I think that really happened with Riven. It's easy to forget, but some of those stills were as beautiful and realistic as anything being done in realtime 3D games today. [1] [2]
I love BioShock and I desperately want modern games to be as immersive as Riven, but this example image illustrates why it's often obvious that I'm in a flimsy world made of huge polygons (the tracks in the sky) and repeated flat low-resolution plant textures with some transparency (lower left). Being willing to spend hours rendering a single frame and having an artist make sure that every viewpoint looks perfect is what made these things possible back then. We clearly have more freedom to physically choose our viewpoint in games today but I can't pretend that freedom did not come at a huge graphical cost (still catching up 16 years later).

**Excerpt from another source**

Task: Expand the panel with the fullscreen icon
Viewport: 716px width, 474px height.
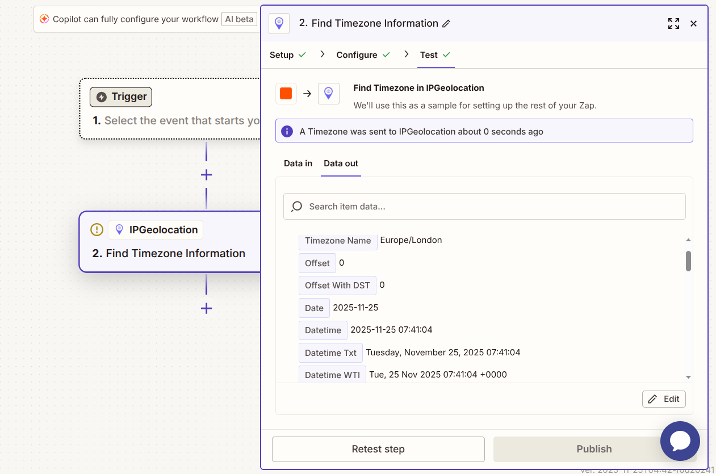Action: pyautogui.click(x=673, y=24)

From a purely photorealistic perspective, that looks absolutely awful. It's literally a cartoon world.
That was their stylistic choice, of course, and there's nothing wrong with that. But it's off the mark to hold that up as an example of excellence in photorealism. It certainly wasn't trying to look real.

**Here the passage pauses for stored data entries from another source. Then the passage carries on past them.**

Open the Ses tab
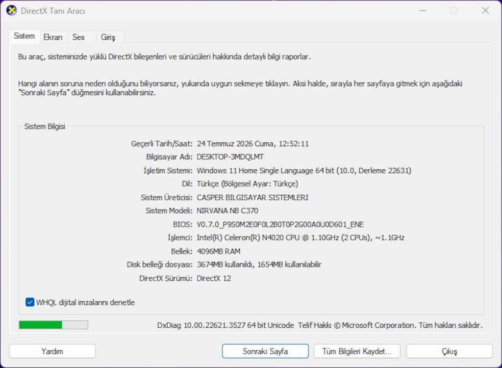pos(78,37)
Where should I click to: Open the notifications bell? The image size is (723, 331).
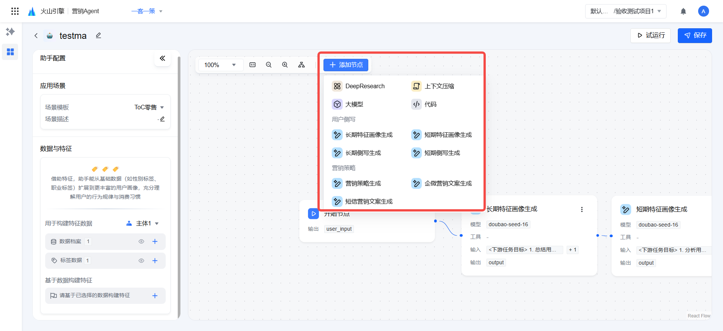click(683, 11)
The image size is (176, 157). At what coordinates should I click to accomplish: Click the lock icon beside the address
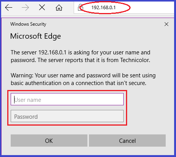click(x=80, y=7)
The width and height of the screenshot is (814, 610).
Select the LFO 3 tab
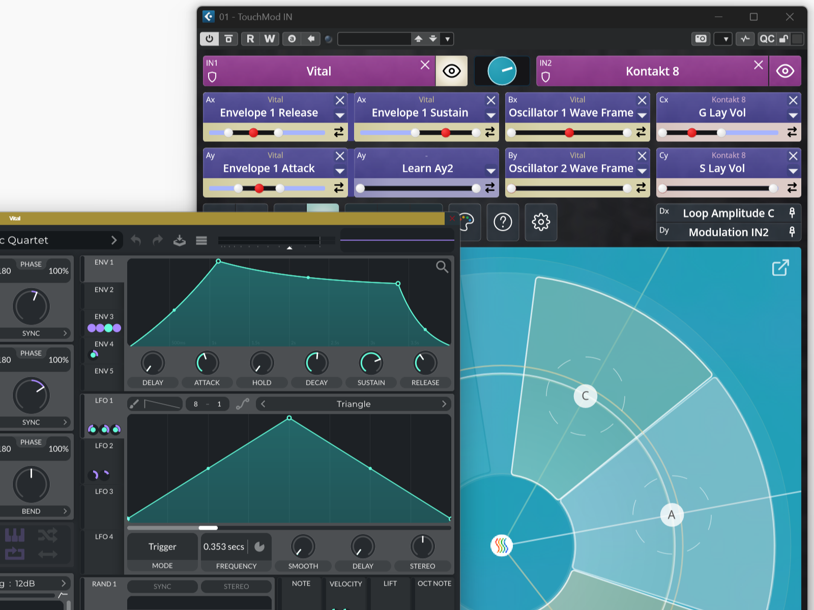coord(104,492)
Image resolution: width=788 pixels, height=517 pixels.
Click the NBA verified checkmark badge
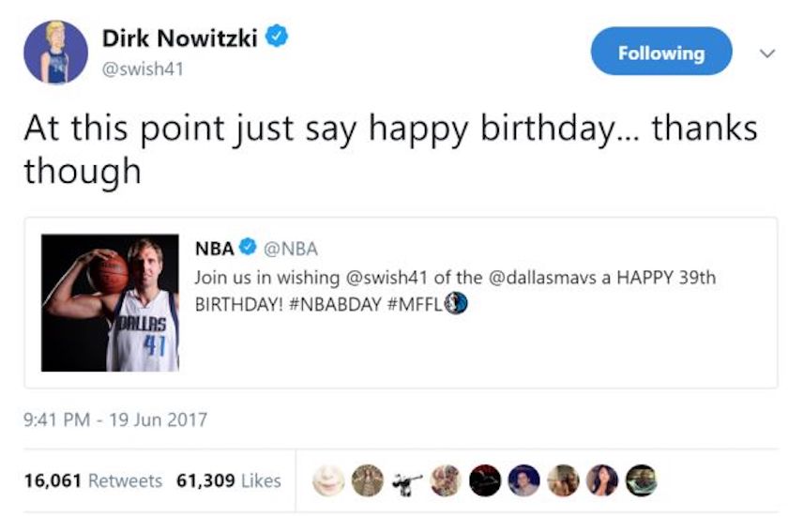249,249
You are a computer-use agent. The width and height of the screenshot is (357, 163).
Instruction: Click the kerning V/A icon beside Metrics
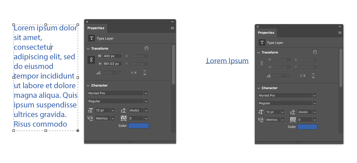[90, 118]
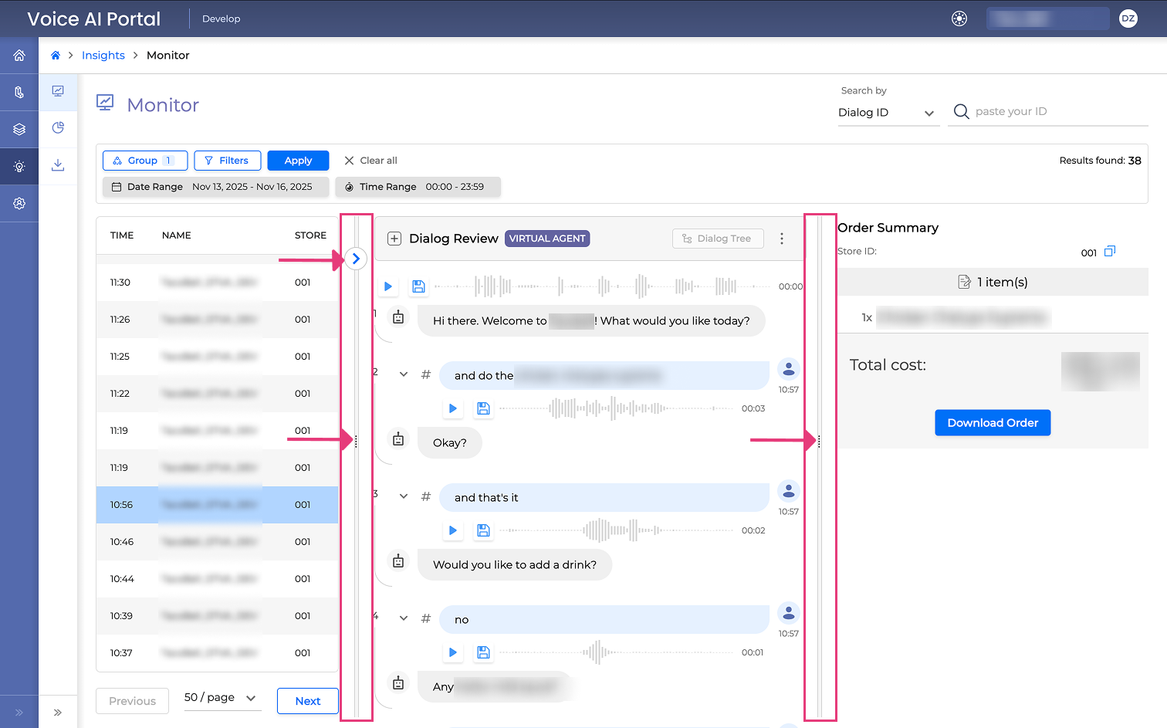
Task: Copy the Store ID 001 value
Action: [x=1110, y=252]
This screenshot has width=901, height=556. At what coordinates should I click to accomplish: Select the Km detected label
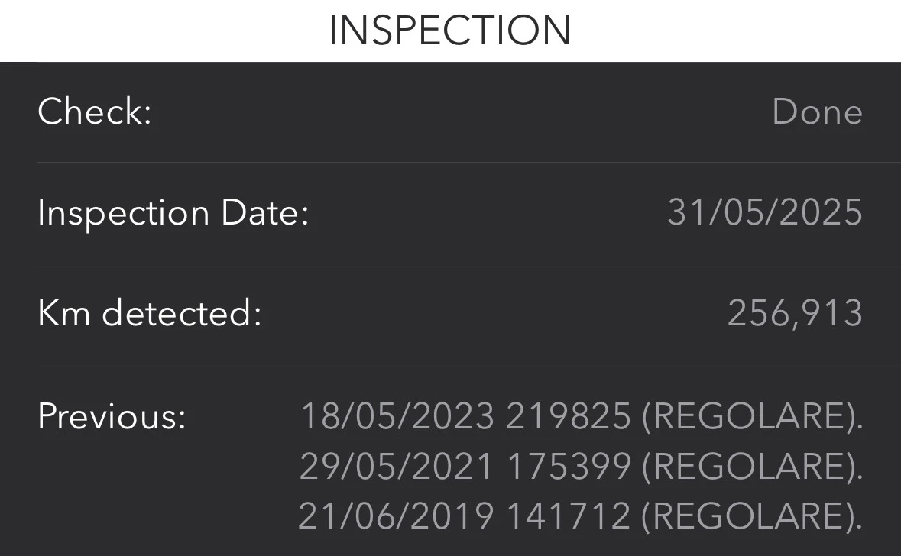(x=150, y=313)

I wasn't trying to hold it up as an example of photorealism. One of the things we've learned since then, by virtue of our ready access to high-quality realtime graphics, is that photorealism was overrated at the time.
Indeed, it is a choice... and that is part of my point. We've not only got very photorealistic graphics, we've got the experience to know we can do better. Odds are Myst, if made today, would not be seeking photorealism itself! I'm sure it would adopt a style too.

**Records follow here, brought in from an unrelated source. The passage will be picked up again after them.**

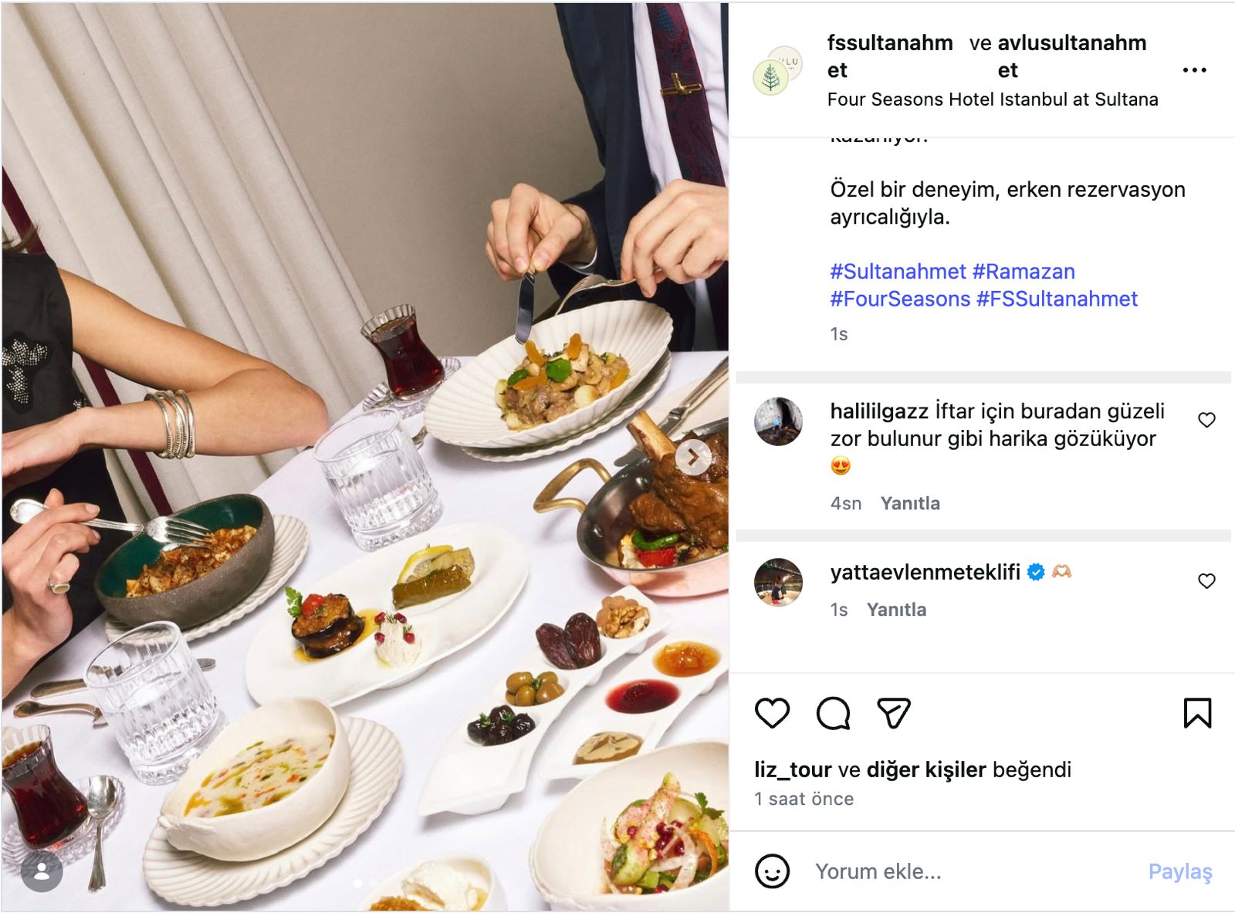This screenshot has height=913, width=1235.
Task: Open the emoji picker smiley icon
Action: tap(772, 871)
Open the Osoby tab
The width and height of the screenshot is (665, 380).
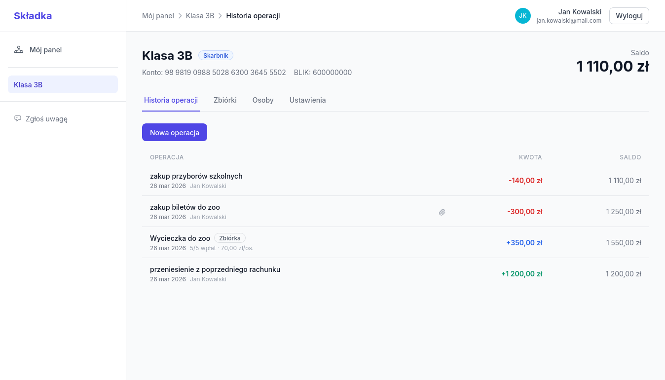tap(263, 100)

But in terms of quality, yes I still say this looks better. Where Myst has a muddy, hypercompressed image that can barely fit the one visual theme in it due to resource constraints, Bioshock here has the visual bandwidth to show multiple focal points of interest, without it having to feel "crowded" because it's so much bigger, and yes, all in realtime.
These days the thing that strikes me about games is not so much the texture and model quality as the jerky, buggy movement. A 1950s 12fps Warner Brothers cartoon has better walk cycles and way better dynamic action than any 3d videogame I've seen.
BioShock is so stylized that it's hard to compare to Riven's attempt at photorealism. But the big difference with prerendered, even 15 years old prerendered, is the lighting. You can't get this kind of light quality in a modern realtime 3d game:
Sure you can; you prerender the lighting information. It's a bog-standard technique. You can't necessarily get it with dynamic lighting in realtime (it depends on exactly what you're asking for), but then again, you definitely don't get dynamic lighting in a prerendered scene, so....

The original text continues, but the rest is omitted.